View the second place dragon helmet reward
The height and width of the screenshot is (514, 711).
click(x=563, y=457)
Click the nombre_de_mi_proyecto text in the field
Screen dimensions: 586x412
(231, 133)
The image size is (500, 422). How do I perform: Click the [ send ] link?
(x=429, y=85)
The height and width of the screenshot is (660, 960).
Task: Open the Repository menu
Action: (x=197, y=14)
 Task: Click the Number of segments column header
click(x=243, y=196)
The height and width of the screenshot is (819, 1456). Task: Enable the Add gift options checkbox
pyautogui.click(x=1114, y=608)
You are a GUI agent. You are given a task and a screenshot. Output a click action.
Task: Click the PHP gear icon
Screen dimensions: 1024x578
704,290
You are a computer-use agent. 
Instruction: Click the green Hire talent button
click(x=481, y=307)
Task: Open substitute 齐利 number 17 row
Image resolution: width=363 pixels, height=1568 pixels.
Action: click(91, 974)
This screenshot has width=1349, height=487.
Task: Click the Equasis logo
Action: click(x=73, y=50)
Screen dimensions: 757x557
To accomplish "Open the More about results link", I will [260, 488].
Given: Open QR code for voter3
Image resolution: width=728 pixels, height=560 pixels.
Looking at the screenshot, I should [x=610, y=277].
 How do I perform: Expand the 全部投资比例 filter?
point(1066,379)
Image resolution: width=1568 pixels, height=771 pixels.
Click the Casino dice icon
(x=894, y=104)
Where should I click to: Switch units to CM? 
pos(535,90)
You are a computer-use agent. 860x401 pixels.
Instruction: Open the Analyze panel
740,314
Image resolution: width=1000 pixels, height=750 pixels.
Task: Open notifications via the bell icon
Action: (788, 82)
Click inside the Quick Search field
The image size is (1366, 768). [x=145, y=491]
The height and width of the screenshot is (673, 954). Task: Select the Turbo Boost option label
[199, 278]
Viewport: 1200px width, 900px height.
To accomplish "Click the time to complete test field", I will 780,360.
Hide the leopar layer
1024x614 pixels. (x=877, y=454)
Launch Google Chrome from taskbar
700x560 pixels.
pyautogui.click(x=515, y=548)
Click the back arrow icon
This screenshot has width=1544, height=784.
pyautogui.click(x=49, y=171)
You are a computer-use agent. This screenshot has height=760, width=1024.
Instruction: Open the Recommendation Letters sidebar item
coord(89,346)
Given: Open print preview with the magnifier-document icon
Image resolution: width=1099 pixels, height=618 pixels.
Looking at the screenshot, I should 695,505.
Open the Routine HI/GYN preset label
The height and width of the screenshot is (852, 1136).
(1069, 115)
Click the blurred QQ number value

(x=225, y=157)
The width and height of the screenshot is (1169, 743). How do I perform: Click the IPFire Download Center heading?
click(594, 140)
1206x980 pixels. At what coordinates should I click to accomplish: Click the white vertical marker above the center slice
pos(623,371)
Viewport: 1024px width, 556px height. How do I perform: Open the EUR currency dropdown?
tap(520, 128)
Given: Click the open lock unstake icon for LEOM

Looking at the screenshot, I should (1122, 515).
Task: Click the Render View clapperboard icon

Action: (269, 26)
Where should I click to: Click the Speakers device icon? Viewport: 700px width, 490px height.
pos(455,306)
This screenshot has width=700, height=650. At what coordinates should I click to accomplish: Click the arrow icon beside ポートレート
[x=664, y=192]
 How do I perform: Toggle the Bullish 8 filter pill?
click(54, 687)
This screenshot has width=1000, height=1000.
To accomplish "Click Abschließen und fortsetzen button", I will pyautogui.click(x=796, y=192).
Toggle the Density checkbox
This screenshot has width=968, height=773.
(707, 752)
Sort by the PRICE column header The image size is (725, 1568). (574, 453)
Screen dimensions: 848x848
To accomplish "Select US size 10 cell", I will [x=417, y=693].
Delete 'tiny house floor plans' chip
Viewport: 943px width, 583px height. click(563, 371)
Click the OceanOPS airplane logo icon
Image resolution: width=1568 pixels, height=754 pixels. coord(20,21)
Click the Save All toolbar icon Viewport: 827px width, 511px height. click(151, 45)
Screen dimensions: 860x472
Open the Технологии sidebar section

# WHAT YOU ARE ASKED TO DO
Copy every line of the data above exactly.

# OUTPUT FOR THIS TASK
View the second place dragon helmet reward
The height and width of the screenshot is (514, 711).
click(x=563, y=457)
Click the nombre_de_mi_proyecto text in the field
Screen dimensions: 586x412
(231, 133)
The image size is (500, 422). How do I perform: Click the [ send ] link?
(x=429, y=85)
The height and width of the screenshot is (660, 960).
Task: Open the Repository menu
Action: (x=197, y=14)
 Task: Click the Number of segments column header
click(x=243, y=196)
The height and width of the screenshot is (819, 1456). Task: Enable the Add gift options checkbox
pyautogui.click(x=1114, y=608)
You are a GUI agent. You are given a task and a screenshot. Output a click action.
Task: Click the PHP gear icon
Screen dimensions: 1024x578
704,290
You are a computer-use agent. 
Instruction: Click the green Hire talent button
click(x=481, y=307)
Task: Open substitute 齐利 number 17 row
Image resolution: width=363 pixels, height=1568 pixels.
Action: click(91, 974)
This screenshot has width=1349, height=487.
Task: Click the Equasis logo
Action: click(x=73, y=50)
Screen dimensions: 757x557
To accomplish "Open the More about results link", I will [260, 488].
Given: Open QR code for voter3
Image resolution: width=728 pixels, height=560 pixels.
Looking at the screenshot, I should [x=610, y=277].
 How do I perform: Expand the 全部投资比例 filter?
point(1066,379)
Image resolution: width=1568 pixels, height=771 pixels.
Click the Casino dice icon
(x=894, y=104)
Where should I click to: Switch units to CM? 
pos(535,90)
You are a computer-use agent. 860x401 pixels.
Instruction: Open the Analyze panel
740,314
Image resolution: width=1000 pixels, height=750 pixels.
Task: Open notifications via the bell icon
Action: (788, 82)
Click inside the Quick Search field
The image size is (1366, 768). [x=145, y=491]
The height and width of the screenshot is (673, 954). Task: Select the Turbo Boost option label
[199, 278]
Viewport: 1200px width, 900px height.
To accomplish "Click the time to complete test field", I will 780,360.
Hide the leopar layer
1024x614 pixels. (x=877, y=454)
Launch Google Chrome from taskbar
700x560 pixels.
pyautogui.click(x=515, y=548)
Click the back arrow icon
This screenshot has width=1544, height=784.
pyautogui.click(x=49, y=171)
You are a computer-use agent. This screenshot has height=760, width=1024.
Instruction: Open the Recommendation Letters sidebar item
coord(89,346)
Given: Open print preview with the magnifier-document icon
Image resolution: width=1099 pixels, height=618 pixels.
Looking at the screenshot, I should 695,505.
Open the Routine HI/GYN preset label
The height and width of the screenshot is (852, 1136).
(1069, 115)
Click the blurred QQ number value

(x=225, y=157)
The width and height of the screenshot is (1169, 743). How do I perform: Click the IPFire Download Center heading?
click(594, 140)
1206x980 pixels. At what coordinates should I click to accomplish: Click the white vertical marker above the center slice
pos(623,371)
Viewport: 1024px width, 556px height. How do I perform: Open the EUR currency dropdown?
tap(520, 128)
Given: Click the open lock unstake icon for LEOM

Looking at the screenshot, I should (1122, 515).
Task: Click the Render View clapperboard icon

Action: (269, 26)
Where should I click to: Click the Speakers device icon? Viewport: 700px width, 490px height.
pos(455,306)
This screenshot has width=700, height=650. At what coordinates should I click to accomplish: Click the arrow icon beside ポートレート
[x=664, y=192]
 How do I perform: Toggle the Bullish 8 filter pill?
click(54, 687)
This screenshot has width=1000, height=1000.
To accomplish "Click Abschließen und fortsetzen button", I will pyautogui.click(x=796, y=192).
Toggle the Density checkbox
This screenshot has width=968, height=773.
(707, 752)
Sort by the PRICE column header The image size is (725, 1568). (574, 453)
Screen dimensions: 848x848
To accomplish "Select US size 10 cell", I will [x=417, y=693].
Delete 'tiny house floor plans' chip
Viewport: 943px width, 583px height. click(563, 371)
Click the OceanOPS airplane logo icon
Image resolution: width=1568 pixels, height=754 pixels. coord(20,21)
Click the Save All toolbar icon Viewport: 827px width, 511px height. click(151, 45)
Screen dimensions: 860x472
Open the Технологии sidebar section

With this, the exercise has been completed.